Verslag

Rens van de Plas

2025.1

BOUWSTOF

De studio van Schouwburg Concertzaal Tilburg zit op 19 maart weer vol met aandachtige luisteraars. Zij horen vanavond het verhaal van Marieke Kums, die een boek over wooncoöperaties schreef. Ze luisteren naar de filosofie van Robert Younger, het nieuwe head of Urban Design aan de Fontys. En Annette Jansen schuift aan, om te vertellen over de wonderlijke idealen van architect Jaap Bakema.

Maar voordat zij het podium betreden bijt wethouder Bas van der Pol het spits af. Hij wil het hebben over het Kenniskwartier in Tilburg-West: een wijk waar de komende jaren tienduizend woningen bij moeten komen en die dus ingrijpend gaat veranderen. Van der Pol is in de wederopbouwwijk opgegroeid en kent hem dus goed. ‘Tienduizend woningen klinkt veel, maar het is relatieve groei’, zegt de wethouder. ‘Er wonen op dit moment veertig procent minder mensen dan in het verleden.’

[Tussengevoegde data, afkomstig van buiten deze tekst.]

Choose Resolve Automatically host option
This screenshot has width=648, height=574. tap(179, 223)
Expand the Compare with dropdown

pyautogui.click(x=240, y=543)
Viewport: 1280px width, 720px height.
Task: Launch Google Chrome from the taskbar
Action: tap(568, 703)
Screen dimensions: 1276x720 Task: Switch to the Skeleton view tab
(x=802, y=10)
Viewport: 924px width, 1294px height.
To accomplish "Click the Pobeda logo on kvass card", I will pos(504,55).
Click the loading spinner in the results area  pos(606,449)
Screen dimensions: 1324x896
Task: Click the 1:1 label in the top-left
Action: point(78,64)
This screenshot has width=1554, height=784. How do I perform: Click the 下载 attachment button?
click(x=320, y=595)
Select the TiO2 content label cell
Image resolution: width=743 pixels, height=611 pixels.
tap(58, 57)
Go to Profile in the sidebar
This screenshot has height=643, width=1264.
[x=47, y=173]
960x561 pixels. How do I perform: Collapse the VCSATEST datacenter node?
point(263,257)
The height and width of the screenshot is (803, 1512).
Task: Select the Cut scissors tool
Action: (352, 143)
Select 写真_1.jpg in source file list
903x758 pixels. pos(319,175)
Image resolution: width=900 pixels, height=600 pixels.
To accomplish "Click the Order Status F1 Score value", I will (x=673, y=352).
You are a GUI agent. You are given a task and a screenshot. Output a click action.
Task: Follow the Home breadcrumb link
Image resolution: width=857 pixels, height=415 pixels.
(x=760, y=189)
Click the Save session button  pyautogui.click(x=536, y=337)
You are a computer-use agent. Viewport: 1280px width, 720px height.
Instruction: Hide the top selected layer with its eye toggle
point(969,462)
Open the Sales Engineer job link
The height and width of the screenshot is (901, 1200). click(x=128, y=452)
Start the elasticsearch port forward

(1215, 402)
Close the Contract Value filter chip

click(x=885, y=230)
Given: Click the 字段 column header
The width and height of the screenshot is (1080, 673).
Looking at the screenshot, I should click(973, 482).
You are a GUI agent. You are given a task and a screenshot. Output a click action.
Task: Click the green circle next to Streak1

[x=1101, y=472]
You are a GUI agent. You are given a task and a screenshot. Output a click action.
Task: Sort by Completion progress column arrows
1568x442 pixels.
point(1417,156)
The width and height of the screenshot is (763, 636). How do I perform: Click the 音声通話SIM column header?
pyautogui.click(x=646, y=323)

Wat voor wijk moet het Kenniskwartier worden? Daarvoor heeft de gemeente wat uitgangspunten op papier gezet. ‘We willen op een ontspannen manier woningen toevoegen. Tilburg West heeft een fantastisch wijkwinkelcentrum en er ligt praktisch een bos om de hoek, maar tegelijkertijd functioneert het station niet optimaal. We hebben steeds opnieuw gesprekken gevoerd met inwoners en andere betrokkenen. Nu het steeds preciezer wordt, krijg je hier en daar schuring. Dat voorkom je niet.’

Een lange esplanade

De wethouder wil graag verbindingen maken. ‘We slopen het viaduct aan de Ringbaan-West en bouwen het opnieuw op, zodat je er onderdoor kunt fietsen en wandelen. Zo leggen we een verbinding met het Spoorpark. Aan de andere kant van het spoor liggen een aantal vijvers: dat gebied willen we met Boerke Mutsaerspark als werktitel als park doorontwikkelen. En we gaan ook 90.000 vierkante meter ander programma realiseren: we willen werken terug de stad in brengen. Niet alleen kantoren, maar ook zeker makers en maatschappelijke functies.’

Ook belangrijk: de mobiliteitstransitie. Tilburg gaat in het gebied hoogwaardige ov-lijnen realiseren met vrije busbanen om te zorgen dat die lijnen ongeveer 18 procent van het vervoer gaan uitmaken. Dat is nu nog zo’n 3 procent. ‘Bij het bos komt een nieuwe verbinding tussen Tilburg University en het Wandelbos voor langzaam vervoer. Ter hoogte van het sportveld van het Theresialyceum komt ook nog een extra verbinding.’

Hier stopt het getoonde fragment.